[Texto]
FERREIRA, Albano,
Arouca Vista de Dentro: Albergaria das Cabras,
in Defesa de Arouca n.º
36, de 14-01-1956. pp. 1, 2 e 3.
«Não foi,
soceguem, qualquer acontecimento ou facto anormal que mereceu ser posta hoje em
relevância a mais arrumada, esquecida e pacata freguesia deste concelho –
Albergaria das Cabras. Daqui a pouco diremos o motivo que nos levou a chamarmos
à «Defesa» a primeira das freguesias na lista do concelho.
Albergaria
das Cabras é talvez a mais pobre e a mais curiosa das nossas freguesias.
Tipicamente serrana, enclausurada entre penedias, bucôlica, viveu e vive sem
problemas. É muito limitada a actividade dos seus habitantes: o granjeio da
terra e a pastorícia a paz virgiliana de que falam os poetas.
Típicos,
inconfundíveis quando descem ao vale e sobem a encosta da Freita carregando,
atestados, os loucos corporais, destacam-se neles duas estirpes, dois elementos
etnográficos curiosos.
Sendo
Albergaria um agregado familiar imposto pela orografia e pelo isolamento,
condicionados os naturais a casamentos – dois elementos autoctones os separam
contudo: o loiro, de olhos azuis, cabelos encaracolados, altos, erectos, sêcos,
do tipo nórdico, e o moreno, com predominância nas mulheres, miúdos, cabelos
pretos, retintos, escorregadios, lisos, olhos negros, brilhantes, do tipo
arâbico.

[Exercício proposto A]
Responda às perguntas seguintes com base no texto sobre Albergaria das Cabras.
(i) Que posição ocupa Albergaria das Cabras na lista das freguesias do concelho?
(ii) A que atividades se dedicam os seus habitantes?
(iii) Em quem predomina o tipo moreno?
[Exercício proposto B]
Cite, sem qualquer alteração, o trecho do texto sobre Albergaria das Cabras que abre com as palavras "Tipicamente serrana, enclausurada" e fecha com "etnográficos curiosos.".

[Dados fornecidos]
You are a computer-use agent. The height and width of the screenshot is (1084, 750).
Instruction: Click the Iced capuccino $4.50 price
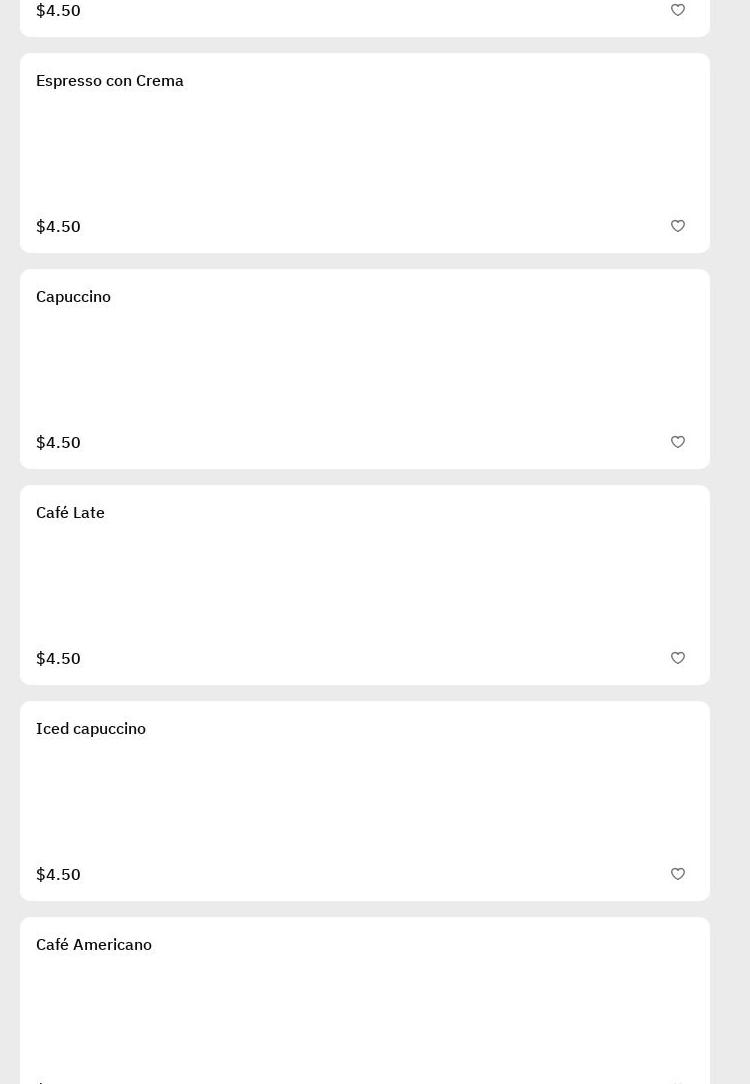58,875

[Resposta A]
(i) É a primeira das freguesias na lista do concelho.
(ii) Ao granjeio da terra e à pastorícia.
(iii) Nas mulheres.

[Resposta B]
Tipicamente serrana, enclausurada entre penedias, bucôlica, viveu e vive sem
problemas. É muito limitada a actividade dos seus habitantes: o granjeio da
terra e a pastorícia a paz virgiliana de que falam os poetas.
Típicos,
inconfundíveis quando descem ao vale e sobem a encosta da Freita carregando,
atestados, os loucos corporais, destacam-se neles duas estirpes, dois elementos
etnográficos curiosos.